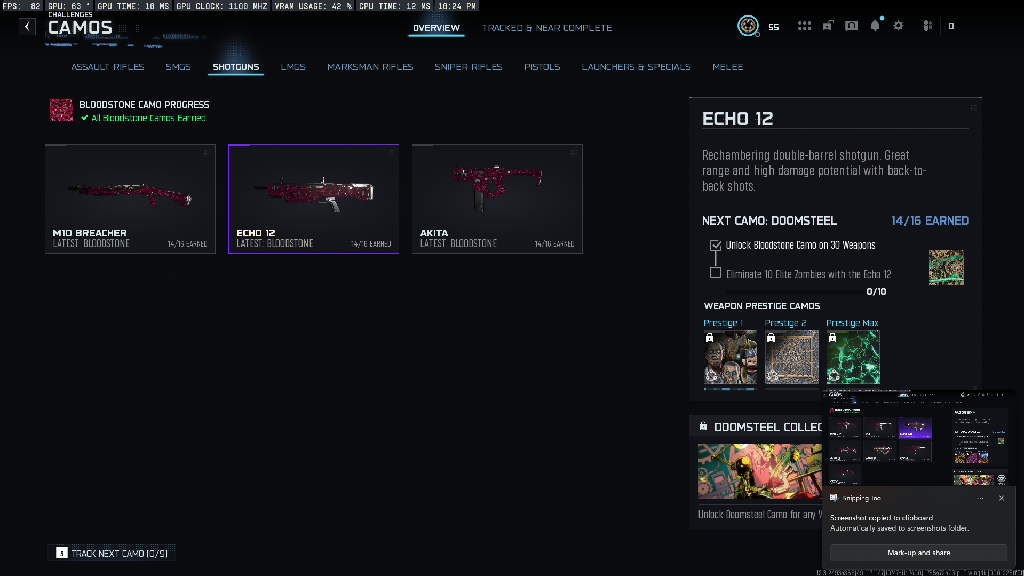Open the player profile emblem
This screenshot has width=1024, height=576.
coord(747,26)
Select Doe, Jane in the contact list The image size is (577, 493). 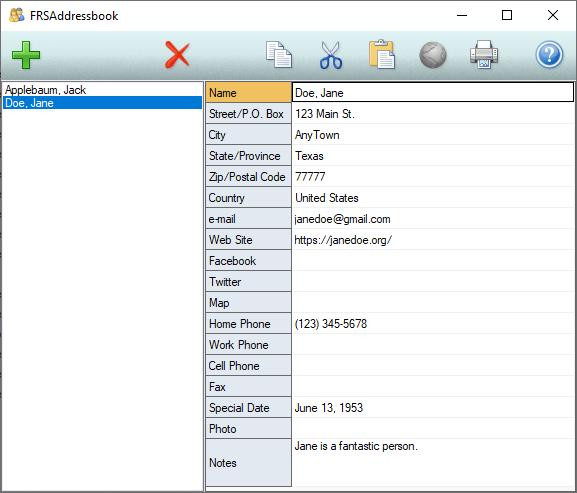click(x=102, y=103)
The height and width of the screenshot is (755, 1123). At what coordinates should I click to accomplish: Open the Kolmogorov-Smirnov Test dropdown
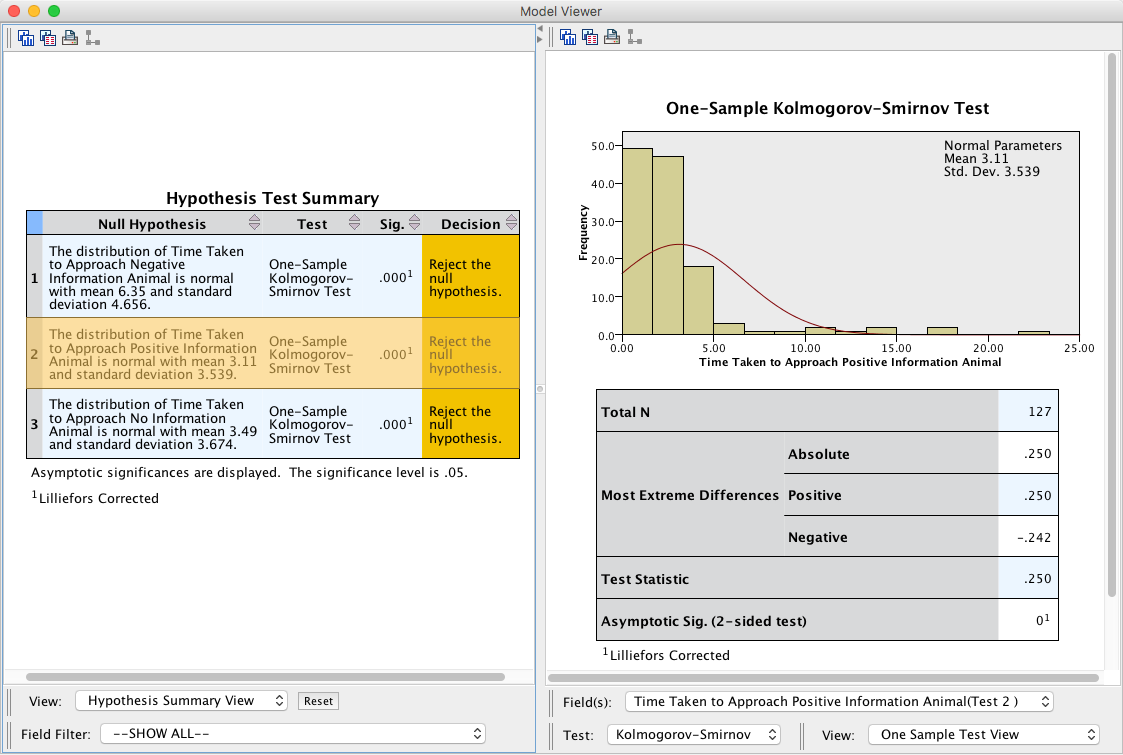[x=693, y=734]
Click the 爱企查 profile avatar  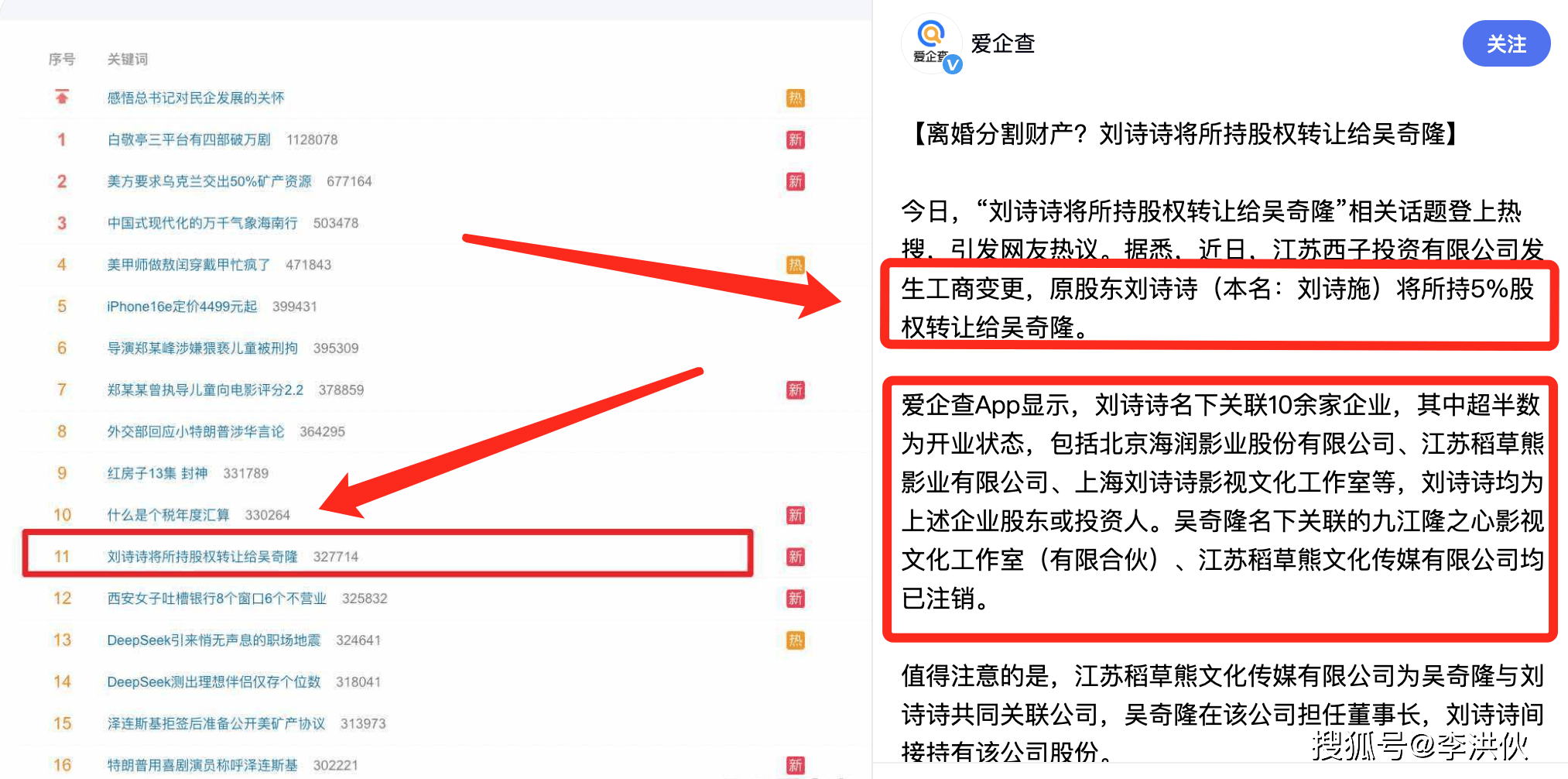pos(931,43)
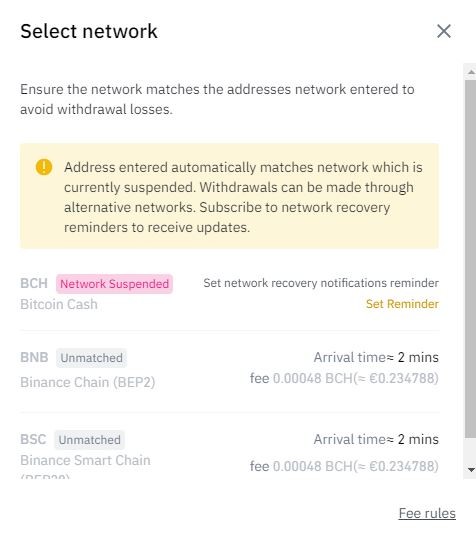Close the Select network dialog
This screenshot has width=476, height=534.
(x=444, y=31)
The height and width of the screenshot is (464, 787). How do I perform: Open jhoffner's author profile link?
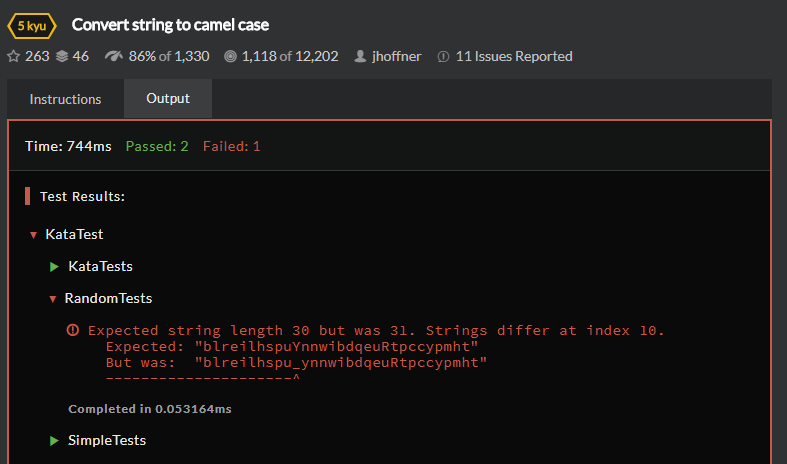point(399,57)
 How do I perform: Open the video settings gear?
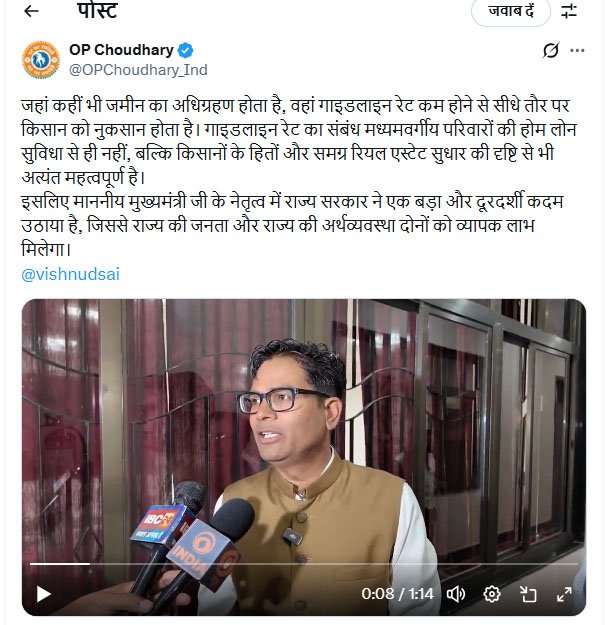[x=492, y=594]
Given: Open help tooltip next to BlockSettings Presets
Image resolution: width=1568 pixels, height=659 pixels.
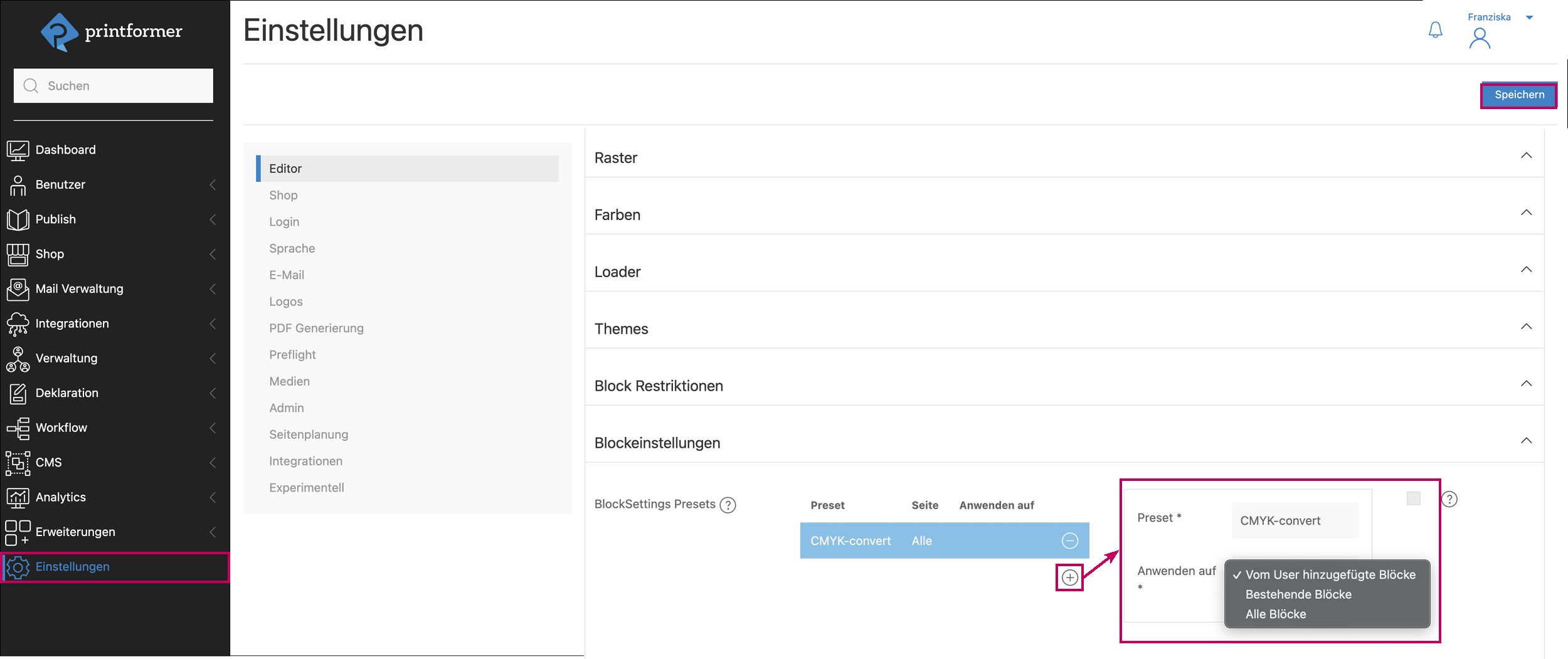Looking at the screenshot, I should pyautogui.click(x=728, y=505).
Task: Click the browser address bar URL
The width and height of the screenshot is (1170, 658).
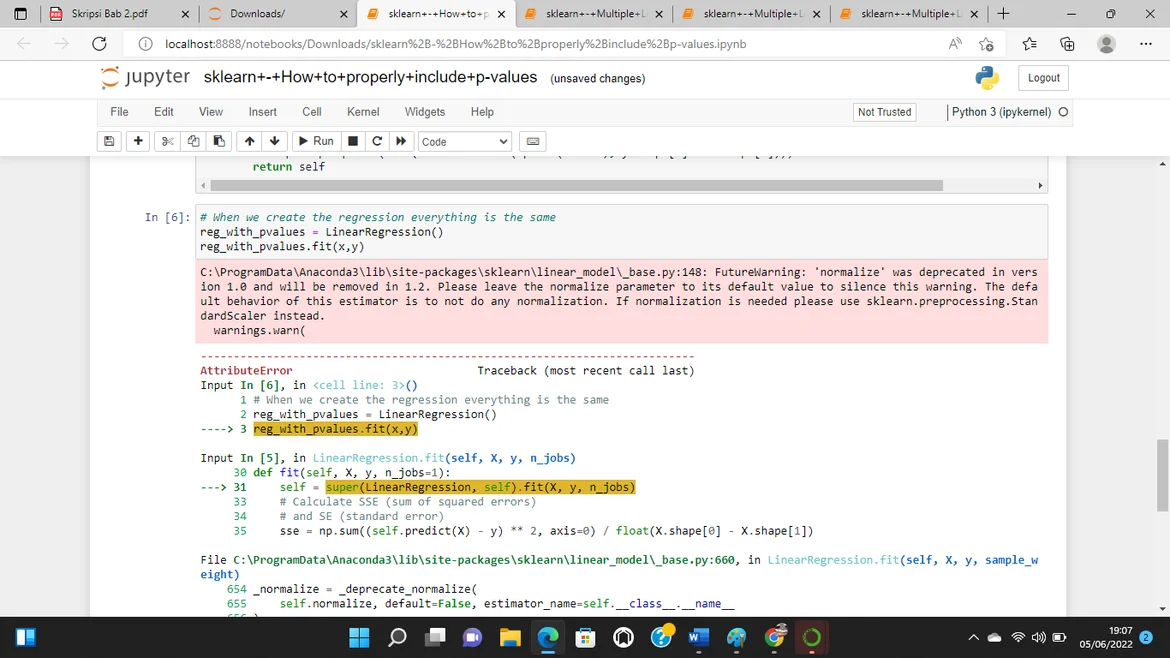Action: point(455,44)
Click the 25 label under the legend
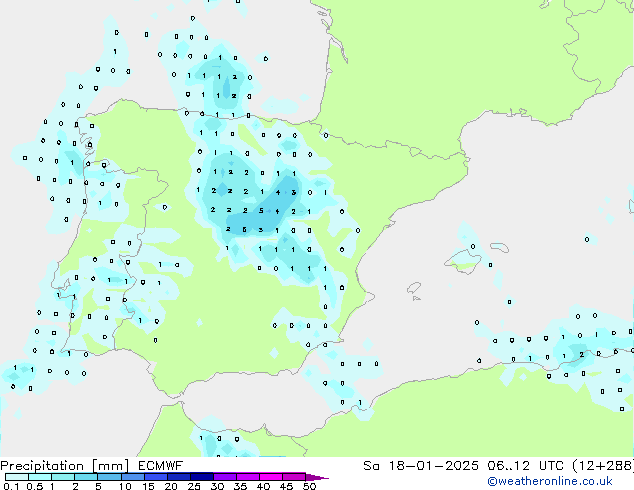Image resolution: width=634 pixels, height=490 pixels. pyautogui.click(x=194, y=486)
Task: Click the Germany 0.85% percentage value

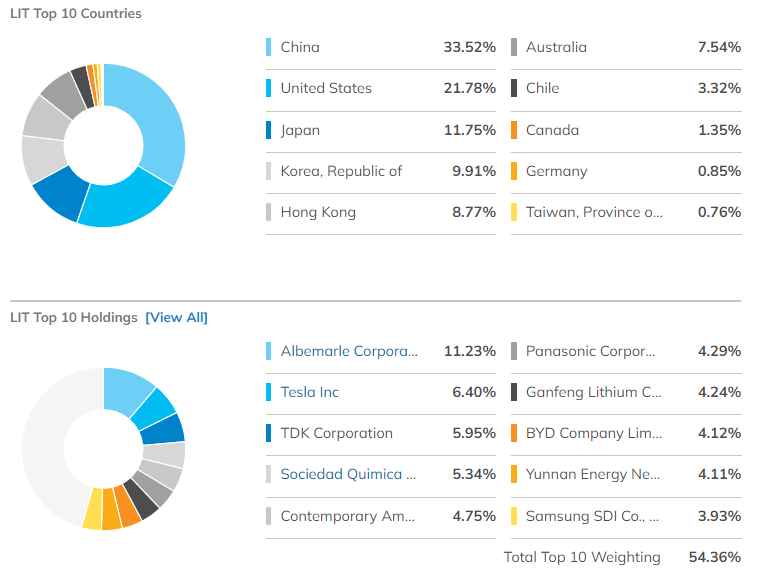Action: pos(719,171)
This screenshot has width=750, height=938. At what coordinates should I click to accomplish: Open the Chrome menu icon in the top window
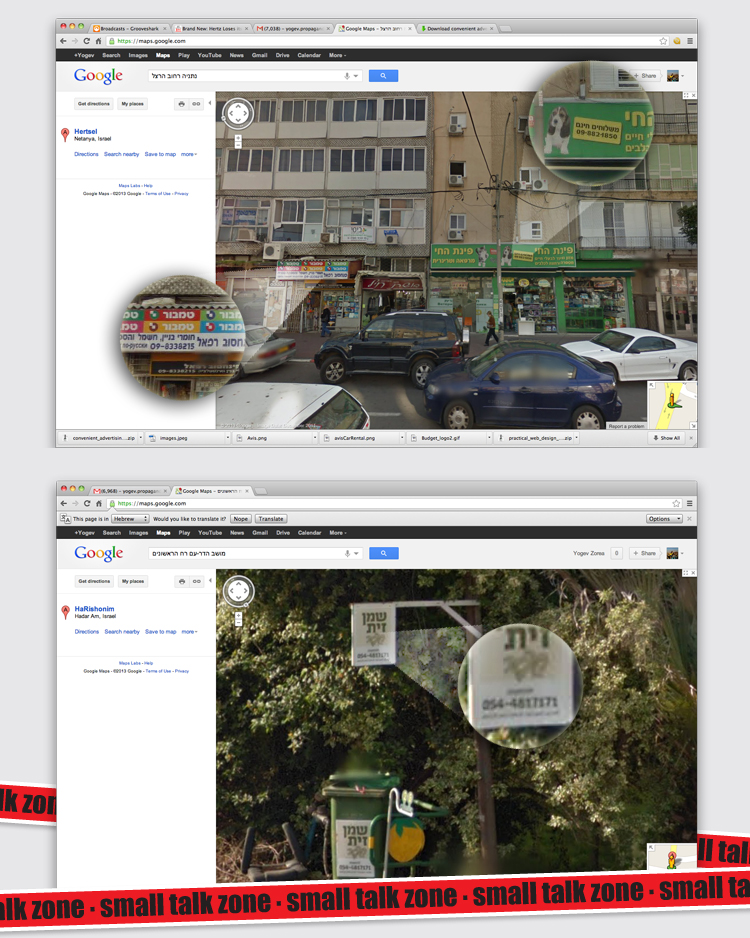(x=689, y=41)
==============================
● **Your objective**
What are the lines from the one containing "Task: Click the Germany" through the end of the records? Write them out exactly, leaving out the pictures.

● **Solution**
Task: Click the Germany 0.85% percentage value

Action: pos(719,171)
This screenshot has width=750, height=938. At what coordinates should I click to accomplish: Open the Chrome menu icon in the top window
(x=689, y=41)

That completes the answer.